• WORK INSTRUCTIONS:
Pull out the records, copying each line word for word, starting with the line that contains "the DR AIRE" and ending with the line that contains "pos(498,245)", both included.

Collection entries
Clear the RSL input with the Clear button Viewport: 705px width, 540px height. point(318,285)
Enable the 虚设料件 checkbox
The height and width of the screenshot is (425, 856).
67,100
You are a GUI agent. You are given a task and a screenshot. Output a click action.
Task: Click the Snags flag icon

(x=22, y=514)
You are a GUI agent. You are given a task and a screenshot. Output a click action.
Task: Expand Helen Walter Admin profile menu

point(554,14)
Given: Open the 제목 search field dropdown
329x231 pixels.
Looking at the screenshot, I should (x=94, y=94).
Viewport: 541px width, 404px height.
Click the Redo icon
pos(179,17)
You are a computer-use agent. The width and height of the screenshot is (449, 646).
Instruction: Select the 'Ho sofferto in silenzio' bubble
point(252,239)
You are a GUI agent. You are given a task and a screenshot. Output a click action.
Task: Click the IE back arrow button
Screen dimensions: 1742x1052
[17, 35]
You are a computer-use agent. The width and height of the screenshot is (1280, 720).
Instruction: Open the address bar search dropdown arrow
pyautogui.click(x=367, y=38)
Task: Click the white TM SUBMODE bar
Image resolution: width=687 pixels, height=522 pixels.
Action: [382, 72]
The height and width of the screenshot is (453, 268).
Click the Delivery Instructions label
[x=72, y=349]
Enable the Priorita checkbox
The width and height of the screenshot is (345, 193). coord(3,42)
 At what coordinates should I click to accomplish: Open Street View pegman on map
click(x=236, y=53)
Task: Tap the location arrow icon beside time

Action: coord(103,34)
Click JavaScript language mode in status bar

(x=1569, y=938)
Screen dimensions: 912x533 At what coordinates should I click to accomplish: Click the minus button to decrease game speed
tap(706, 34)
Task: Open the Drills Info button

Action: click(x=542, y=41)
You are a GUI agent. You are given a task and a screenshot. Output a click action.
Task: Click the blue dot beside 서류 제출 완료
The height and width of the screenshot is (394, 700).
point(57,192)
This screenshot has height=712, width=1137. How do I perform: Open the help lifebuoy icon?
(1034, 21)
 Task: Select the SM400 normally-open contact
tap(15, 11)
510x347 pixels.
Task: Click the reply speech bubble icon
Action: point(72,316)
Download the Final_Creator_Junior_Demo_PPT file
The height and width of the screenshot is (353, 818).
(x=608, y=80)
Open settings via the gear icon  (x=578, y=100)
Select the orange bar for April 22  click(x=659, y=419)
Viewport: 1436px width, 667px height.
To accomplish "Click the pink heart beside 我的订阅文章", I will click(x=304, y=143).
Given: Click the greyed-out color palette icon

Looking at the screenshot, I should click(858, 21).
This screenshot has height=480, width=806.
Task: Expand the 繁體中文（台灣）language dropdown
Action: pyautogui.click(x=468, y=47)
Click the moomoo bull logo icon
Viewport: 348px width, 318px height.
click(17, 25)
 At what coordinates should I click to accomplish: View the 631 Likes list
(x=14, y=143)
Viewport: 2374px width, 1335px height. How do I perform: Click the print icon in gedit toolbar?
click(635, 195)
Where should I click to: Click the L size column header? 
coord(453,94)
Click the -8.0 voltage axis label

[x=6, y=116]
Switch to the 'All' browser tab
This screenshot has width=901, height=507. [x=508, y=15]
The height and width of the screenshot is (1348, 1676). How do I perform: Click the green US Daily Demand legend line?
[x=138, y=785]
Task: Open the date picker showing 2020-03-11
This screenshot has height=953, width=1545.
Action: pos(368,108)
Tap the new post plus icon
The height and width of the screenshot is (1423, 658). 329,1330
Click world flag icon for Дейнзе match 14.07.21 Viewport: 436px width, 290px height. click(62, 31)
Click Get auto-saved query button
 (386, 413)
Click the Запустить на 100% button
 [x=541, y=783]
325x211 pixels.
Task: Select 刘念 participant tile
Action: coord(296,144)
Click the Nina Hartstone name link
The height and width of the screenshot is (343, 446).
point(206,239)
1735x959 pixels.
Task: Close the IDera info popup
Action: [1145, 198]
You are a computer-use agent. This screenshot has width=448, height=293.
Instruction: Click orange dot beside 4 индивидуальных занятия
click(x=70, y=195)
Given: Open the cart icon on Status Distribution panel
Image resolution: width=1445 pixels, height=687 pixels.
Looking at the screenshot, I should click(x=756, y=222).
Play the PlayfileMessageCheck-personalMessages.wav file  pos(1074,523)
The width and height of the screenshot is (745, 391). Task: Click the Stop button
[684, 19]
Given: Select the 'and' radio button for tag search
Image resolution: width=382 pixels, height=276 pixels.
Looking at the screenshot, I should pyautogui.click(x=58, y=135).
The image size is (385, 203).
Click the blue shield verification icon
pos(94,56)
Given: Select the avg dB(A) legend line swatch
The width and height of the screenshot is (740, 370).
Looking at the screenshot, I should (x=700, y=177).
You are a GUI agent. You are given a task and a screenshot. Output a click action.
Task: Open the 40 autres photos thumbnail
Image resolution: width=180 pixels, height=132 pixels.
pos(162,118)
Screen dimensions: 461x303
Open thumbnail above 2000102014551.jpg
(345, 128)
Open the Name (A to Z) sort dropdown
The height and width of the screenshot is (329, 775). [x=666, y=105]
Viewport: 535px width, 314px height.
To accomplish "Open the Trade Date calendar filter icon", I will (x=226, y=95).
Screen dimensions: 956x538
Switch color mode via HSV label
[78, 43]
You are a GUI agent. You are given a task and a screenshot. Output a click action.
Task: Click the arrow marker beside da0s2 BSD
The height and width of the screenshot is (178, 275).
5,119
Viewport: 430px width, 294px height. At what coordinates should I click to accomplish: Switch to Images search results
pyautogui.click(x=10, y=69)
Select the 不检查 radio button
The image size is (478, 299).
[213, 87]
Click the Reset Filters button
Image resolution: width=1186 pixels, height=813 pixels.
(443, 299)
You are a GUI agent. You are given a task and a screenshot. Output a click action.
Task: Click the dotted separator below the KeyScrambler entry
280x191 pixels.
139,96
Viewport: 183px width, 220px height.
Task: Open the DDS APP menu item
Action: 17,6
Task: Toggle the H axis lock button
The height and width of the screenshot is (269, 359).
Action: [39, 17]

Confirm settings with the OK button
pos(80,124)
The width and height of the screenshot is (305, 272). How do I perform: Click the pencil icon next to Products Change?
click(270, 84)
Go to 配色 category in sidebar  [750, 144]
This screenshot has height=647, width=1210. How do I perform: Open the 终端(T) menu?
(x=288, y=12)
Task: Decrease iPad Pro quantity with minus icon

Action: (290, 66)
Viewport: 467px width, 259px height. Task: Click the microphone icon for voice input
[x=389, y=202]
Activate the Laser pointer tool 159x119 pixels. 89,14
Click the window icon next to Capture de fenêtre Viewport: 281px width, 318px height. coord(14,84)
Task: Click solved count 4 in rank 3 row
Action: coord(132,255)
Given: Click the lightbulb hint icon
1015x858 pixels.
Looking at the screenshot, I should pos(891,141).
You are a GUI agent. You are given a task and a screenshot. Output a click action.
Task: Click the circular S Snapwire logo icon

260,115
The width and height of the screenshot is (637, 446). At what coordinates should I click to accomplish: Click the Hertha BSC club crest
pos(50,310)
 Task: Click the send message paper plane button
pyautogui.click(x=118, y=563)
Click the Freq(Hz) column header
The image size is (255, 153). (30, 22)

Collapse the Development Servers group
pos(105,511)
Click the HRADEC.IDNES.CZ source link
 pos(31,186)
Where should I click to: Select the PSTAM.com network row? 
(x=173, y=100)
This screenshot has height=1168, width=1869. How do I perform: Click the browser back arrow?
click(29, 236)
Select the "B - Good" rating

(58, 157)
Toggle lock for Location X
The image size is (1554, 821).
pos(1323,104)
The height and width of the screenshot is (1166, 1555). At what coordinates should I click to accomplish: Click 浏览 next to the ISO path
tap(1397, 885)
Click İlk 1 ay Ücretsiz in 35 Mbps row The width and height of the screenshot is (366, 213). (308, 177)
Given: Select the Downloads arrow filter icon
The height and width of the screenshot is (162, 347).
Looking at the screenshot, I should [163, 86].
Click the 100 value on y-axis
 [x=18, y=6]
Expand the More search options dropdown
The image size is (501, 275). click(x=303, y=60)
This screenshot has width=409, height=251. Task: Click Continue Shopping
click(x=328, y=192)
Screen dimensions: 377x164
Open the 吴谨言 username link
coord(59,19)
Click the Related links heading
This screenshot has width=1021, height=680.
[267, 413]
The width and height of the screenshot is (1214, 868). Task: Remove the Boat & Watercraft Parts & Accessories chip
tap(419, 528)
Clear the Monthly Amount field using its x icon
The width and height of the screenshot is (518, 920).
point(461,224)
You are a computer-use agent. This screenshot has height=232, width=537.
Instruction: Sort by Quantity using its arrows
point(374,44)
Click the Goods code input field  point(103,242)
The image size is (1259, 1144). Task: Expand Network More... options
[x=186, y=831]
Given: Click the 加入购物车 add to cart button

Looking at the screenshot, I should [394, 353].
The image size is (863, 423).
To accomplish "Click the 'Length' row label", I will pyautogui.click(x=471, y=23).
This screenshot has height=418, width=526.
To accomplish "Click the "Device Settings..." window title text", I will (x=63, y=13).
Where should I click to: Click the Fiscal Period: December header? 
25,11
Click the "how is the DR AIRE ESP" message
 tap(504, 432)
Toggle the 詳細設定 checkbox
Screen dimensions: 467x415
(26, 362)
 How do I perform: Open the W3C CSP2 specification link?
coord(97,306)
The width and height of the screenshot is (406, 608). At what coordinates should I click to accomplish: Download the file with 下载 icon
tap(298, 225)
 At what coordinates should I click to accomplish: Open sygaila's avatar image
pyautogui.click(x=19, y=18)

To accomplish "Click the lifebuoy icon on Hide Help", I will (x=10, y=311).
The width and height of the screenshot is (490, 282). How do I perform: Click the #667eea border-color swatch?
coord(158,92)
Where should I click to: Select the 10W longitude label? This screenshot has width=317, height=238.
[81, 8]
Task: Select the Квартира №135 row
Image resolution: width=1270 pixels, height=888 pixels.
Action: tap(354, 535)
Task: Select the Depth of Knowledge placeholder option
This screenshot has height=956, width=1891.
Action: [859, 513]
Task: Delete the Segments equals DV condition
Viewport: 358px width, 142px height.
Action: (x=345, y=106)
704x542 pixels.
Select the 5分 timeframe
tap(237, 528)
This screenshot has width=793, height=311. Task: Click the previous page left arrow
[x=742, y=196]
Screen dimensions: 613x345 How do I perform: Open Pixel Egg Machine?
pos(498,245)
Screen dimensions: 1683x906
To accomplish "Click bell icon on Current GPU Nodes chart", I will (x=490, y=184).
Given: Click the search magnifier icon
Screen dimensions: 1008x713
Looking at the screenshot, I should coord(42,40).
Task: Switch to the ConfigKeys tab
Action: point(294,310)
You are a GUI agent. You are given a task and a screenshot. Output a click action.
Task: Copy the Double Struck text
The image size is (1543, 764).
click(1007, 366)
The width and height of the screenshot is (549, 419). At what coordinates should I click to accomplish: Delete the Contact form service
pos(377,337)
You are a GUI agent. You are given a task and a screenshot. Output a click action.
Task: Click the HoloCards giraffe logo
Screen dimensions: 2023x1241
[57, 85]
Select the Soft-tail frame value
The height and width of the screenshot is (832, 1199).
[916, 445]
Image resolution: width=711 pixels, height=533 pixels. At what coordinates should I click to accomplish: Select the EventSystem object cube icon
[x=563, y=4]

• EXERCISE SOLUTION:
Click the "how is the DR AIRE ESP" message
 tap(504, 432)
Toggle the 詳細設定 checkbox
Screen dimensions: 467x415
(26, 362)
 How do I perform: Open the W3C CSP2 specification link?
coord(97,306)
The width and height of the screenshot is (406, 608). At what coordinates should I click to accomplish: Download the file with 下载 icon
tap(298, 225)
 At what coordinates should I click to accomplish: Open sygaila's avatar image
pyautogui.click(x=19, y=18)

To accomplish "Click the lifebuoy icon on Hide Help", I will (x=10, y=311).
The width and height of the screenshot is (490, 282). How do I perform: Click the #667eea border-color swatch?
coord(158,92)
Where should I click to: Select the 10W longitude label? This screenshot has width=317, height=238.
[81, 8]
Task: Select the Квартира №135 row
Image resolution: width=1270 pixels, height=888 pixels.
Action: tap(354, 535)
Task: Select the Depth of Knowledge placeholder option
This screenshot has height=956, width=1891.
Action: [859, 513]
Task: Delete the Segments equals DV condition
Viewport: 358px width, 142px height.
Action: (x=345, y=106)
704x542 pixels.
Select the 5分 timeframe
tap(237, 528)
This screenshot has width=793, height=311. Task: Click the previous page left arrow
[x=742, y=196]
Screen dimensions: 613x345 How do I perform: Open Pixel Egg Machine?
pos(498,245)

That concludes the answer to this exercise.